The other two Americans, Olympic champion Maurice Greene and Justin Gatlin were easy winners while the Caribbean laid down their challenge through Jamaica's Asafa Powell and world champion Kim Collins of St Kitts and Nevis.
There was also victory for four-time Olympic silver medallist Frankie Fredericks but there was only misery and humiliation for another nearly man of the Games as Ato Boldon crashed out on the track where the Trinidadian won the world 200m title in 1997.
Another major scalp of the first round was Britain's world 100m bronze and Olympic 200m silver medallist Darren Campbell, who finished fourth and was not fast enough to qualify as a fastest loser.
Crawford and Gatlin were hugely impressive with the former likely to be the first athlete to win his heat sporting a cap.
"That is the first time I have ever worn a cap in a race," said the 26-year-old.
"I just wanted to keep the sun off my neck and stop the engine overheating."
Gatlin, who is Crawford's training partner and coached by the controversial Trevor Graham, boasted that he had just been out for a mid-morning jog.
"That is the easiest 10sec plus race of my life and in the end I was slowing down," said the 22-year-old, who failed a drugs test in 2001 after he won the 100m, 200m and 110m hurdles at the US junior championships.
Greene was less fluent but eventually got the better of the lumbering Jamaican Dwight Thomas and then laid into his American team-mates.

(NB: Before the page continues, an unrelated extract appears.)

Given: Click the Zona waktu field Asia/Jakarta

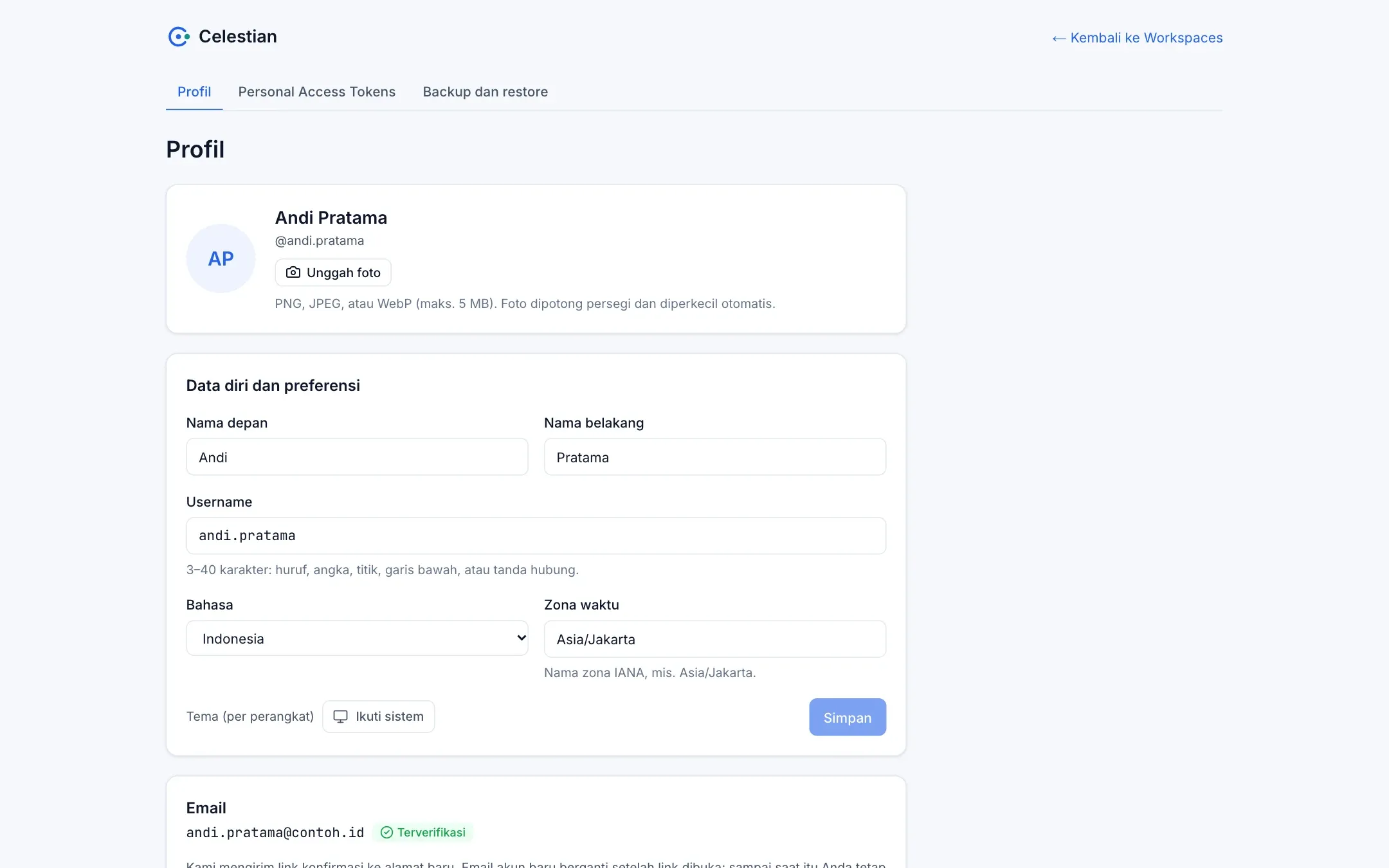Looking at the screenshot, I should [x=715, y=639].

"I couldn't care less what the others are doing," said 30-year-old Greene who won his first world title here in 1997 and then broke the world record in 1999 on the same track.
Fredericks, running in probably his last major championships, breezed through his heat seeing off Campbell, who could finish only fourth.

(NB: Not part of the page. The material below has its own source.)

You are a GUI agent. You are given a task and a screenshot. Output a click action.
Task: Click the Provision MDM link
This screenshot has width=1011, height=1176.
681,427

"It's not about age it's about the Olympic Games," said the 36-year-old Fredericks.
"And whether if you win gold or not it is nice for the Namibian people to see someone of their own running."
Campbell's compatriot Mark Lewis-Francis did rather better winning his heat which saw the first disqualification in the sprints for a false start by Trinidad's 2002 world silver medallist Marc Burns.
However, bad Burns felt it was nothing compared to his team-mate Boldon, who collected two Olympic silvers and two bronzes, and the 30-year-old accepted that his time was up at the top table. "This is the last time I am going to do this," said Boldon.